** Material provided follows **

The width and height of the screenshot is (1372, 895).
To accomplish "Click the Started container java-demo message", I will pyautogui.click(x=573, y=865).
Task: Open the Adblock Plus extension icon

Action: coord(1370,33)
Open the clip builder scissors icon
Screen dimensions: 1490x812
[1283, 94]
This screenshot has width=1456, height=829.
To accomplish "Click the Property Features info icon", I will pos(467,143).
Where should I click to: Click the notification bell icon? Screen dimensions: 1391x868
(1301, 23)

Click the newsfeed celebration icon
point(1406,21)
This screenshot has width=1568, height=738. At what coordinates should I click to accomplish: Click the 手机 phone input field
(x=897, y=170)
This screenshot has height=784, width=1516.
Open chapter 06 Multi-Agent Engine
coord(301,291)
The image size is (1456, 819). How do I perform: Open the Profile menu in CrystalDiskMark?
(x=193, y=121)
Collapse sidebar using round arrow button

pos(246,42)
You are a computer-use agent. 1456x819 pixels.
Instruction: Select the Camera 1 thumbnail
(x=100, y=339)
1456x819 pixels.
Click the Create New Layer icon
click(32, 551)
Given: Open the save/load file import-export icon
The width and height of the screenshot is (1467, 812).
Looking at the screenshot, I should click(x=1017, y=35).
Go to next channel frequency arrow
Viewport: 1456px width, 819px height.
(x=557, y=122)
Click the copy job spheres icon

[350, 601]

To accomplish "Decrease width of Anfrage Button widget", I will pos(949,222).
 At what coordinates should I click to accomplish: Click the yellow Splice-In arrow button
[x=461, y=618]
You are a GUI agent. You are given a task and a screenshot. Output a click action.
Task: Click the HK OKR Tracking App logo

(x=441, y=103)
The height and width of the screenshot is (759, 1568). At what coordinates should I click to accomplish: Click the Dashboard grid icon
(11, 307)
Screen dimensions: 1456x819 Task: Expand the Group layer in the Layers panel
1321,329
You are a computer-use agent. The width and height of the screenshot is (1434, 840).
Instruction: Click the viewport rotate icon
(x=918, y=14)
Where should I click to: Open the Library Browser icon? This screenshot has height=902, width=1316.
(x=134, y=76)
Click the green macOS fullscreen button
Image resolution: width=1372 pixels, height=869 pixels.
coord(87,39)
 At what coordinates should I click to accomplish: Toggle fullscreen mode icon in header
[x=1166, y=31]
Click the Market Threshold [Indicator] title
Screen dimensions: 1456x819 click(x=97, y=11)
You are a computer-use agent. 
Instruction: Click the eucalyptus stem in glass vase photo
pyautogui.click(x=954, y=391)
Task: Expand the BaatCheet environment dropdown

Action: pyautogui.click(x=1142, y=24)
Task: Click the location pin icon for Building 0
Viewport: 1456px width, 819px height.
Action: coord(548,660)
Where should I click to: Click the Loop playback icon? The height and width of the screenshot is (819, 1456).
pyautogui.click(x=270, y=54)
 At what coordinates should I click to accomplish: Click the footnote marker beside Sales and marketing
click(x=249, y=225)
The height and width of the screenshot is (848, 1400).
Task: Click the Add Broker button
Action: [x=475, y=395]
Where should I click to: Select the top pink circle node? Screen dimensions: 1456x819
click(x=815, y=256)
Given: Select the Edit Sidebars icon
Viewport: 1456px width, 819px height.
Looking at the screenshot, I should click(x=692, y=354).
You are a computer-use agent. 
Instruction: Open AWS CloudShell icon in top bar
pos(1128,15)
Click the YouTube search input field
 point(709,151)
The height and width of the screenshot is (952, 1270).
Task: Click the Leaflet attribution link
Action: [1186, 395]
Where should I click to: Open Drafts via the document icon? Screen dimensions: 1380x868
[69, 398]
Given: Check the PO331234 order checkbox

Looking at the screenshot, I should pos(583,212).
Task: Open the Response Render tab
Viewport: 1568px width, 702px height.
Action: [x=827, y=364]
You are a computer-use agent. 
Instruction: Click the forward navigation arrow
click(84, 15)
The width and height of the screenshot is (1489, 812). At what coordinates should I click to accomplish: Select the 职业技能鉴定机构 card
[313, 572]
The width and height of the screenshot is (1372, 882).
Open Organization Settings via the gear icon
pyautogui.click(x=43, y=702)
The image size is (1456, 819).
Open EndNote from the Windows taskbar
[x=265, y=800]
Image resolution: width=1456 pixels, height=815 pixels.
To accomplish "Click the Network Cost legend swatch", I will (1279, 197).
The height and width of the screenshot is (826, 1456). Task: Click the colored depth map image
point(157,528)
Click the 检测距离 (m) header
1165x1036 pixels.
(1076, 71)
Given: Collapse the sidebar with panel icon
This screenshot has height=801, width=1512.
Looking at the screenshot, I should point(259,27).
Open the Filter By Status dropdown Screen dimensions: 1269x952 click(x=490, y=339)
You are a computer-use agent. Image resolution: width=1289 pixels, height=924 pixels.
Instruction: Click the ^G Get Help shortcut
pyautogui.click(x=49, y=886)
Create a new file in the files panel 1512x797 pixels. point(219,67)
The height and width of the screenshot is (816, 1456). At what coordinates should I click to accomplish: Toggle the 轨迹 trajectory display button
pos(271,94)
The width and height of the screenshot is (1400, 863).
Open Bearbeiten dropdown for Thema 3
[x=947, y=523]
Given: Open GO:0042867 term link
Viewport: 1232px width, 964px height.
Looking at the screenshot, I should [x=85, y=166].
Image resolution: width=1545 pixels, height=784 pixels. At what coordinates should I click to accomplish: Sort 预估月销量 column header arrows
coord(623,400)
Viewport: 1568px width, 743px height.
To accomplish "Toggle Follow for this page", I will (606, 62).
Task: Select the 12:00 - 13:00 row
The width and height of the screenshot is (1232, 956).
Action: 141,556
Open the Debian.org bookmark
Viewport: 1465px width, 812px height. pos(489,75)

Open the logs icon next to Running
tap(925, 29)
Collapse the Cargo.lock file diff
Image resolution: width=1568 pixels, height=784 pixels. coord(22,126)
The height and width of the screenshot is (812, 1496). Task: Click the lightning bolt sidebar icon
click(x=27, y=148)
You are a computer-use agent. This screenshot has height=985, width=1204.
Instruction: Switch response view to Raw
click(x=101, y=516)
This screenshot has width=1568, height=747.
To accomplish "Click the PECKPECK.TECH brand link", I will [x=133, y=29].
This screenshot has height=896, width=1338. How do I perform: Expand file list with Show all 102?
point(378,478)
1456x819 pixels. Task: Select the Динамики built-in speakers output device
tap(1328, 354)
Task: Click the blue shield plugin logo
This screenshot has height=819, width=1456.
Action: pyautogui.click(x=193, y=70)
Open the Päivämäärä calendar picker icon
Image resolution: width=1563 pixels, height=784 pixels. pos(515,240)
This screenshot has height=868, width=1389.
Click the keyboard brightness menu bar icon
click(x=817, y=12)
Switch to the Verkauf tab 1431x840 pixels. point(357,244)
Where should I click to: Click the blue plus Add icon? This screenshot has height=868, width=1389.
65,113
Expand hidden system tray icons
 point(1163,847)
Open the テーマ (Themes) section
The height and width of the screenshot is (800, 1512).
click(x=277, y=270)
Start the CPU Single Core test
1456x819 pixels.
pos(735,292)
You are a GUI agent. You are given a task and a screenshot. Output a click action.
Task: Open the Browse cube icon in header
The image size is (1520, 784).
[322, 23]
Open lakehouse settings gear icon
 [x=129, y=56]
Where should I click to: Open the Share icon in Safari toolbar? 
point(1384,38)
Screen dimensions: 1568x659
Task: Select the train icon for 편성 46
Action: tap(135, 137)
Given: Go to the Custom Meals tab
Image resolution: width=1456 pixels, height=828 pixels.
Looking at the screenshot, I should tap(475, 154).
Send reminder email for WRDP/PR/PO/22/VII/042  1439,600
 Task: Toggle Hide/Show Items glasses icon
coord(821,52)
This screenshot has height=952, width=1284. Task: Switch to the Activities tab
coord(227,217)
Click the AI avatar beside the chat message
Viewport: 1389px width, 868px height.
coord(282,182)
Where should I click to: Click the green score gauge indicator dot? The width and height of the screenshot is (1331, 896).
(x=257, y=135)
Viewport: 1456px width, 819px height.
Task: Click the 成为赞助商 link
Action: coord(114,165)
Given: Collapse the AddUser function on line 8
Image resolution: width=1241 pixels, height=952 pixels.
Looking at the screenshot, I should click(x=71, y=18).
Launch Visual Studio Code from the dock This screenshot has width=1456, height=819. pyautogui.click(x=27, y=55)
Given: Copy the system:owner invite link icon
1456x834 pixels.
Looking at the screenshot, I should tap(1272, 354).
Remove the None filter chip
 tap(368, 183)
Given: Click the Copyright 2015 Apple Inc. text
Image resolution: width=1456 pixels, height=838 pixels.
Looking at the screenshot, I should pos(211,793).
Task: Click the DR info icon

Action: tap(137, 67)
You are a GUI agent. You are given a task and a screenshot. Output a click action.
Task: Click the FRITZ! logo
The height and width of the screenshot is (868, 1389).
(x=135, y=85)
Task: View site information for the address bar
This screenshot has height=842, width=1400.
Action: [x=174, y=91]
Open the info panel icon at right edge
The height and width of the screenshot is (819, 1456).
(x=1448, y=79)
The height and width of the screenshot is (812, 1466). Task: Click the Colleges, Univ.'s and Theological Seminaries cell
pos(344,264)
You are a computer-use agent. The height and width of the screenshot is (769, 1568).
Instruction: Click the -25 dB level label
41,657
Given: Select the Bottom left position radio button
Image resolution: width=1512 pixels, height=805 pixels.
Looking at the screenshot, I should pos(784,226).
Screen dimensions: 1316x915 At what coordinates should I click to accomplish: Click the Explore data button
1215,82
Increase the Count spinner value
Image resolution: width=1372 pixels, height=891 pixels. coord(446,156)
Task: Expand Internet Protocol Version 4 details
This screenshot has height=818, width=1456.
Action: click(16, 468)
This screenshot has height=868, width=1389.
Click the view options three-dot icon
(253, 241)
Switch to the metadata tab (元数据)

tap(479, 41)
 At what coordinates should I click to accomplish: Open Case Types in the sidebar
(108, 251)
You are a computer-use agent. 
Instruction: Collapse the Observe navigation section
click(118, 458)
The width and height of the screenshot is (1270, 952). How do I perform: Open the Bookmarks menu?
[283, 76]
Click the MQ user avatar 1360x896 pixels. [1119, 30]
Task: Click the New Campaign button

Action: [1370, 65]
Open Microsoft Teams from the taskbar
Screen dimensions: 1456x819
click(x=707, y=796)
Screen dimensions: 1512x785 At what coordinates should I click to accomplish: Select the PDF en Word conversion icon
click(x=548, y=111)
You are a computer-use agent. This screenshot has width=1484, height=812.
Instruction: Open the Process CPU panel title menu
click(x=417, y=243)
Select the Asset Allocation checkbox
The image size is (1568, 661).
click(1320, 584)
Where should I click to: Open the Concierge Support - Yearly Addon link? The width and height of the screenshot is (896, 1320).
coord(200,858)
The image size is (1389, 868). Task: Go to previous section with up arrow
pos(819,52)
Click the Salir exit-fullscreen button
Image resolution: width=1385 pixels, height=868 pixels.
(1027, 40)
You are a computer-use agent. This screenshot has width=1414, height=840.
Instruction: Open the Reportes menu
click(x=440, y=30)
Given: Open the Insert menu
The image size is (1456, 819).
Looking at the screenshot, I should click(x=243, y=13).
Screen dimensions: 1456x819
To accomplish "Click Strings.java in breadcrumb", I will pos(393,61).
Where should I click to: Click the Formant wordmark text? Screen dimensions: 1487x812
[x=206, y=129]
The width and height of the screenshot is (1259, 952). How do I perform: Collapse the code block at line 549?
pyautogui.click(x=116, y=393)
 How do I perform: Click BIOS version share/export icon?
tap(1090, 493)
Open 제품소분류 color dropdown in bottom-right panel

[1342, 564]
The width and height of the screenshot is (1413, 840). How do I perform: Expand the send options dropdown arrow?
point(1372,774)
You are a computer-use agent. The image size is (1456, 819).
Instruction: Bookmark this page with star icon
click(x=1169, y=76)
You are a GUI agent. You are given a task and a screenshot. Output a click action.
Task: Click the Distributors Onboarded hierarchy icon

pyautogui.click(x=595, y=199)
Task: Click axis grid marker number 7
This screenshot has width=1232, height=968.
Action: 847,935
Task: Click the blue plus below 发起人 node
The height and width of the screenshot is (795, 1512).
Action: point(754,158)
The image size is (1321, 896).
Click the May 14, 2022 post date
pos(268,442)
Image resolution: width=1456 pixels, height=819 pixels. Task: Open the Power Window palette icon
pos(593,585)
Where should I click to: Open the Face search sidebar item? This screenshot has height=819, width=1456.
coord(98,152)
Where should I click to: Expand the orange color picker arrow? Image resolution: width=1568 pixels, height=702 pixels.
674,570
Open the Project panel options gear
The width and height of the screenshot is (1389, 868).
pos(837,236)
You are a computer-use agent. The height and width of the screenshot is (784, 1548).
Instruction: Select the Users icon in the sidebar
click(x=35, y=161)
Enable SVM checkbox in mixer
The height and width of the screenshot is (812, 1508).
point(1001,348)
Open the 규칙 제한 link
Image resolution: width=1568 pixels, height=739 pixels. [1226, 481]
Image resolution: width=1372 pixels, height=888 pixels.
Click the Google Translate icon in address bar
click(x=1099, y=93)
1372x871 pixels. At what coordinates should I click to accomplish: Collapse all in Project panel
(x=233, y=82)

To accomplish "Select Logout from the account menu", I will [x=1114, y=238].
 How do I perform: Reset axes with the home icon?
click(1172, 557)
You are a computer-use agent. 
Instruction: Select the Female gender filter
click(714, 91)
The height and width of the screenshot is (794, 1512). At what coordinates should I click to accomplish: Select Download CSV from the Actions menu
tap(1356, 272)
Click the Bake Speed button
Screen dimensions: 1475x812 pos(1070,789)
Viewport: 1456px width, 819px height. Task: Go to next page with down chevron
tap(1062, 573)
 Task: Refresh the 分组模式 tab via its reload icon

** End of Material provided **

Exercise description
All lines above that contain "java" are required in the answer.

Answer below
To accomplish "Click the Started container java-demo message", I will pyautogui.click(x=573, y=865).
To accomplish "Click Strings.java in breadcrumb", I will pos(393,61).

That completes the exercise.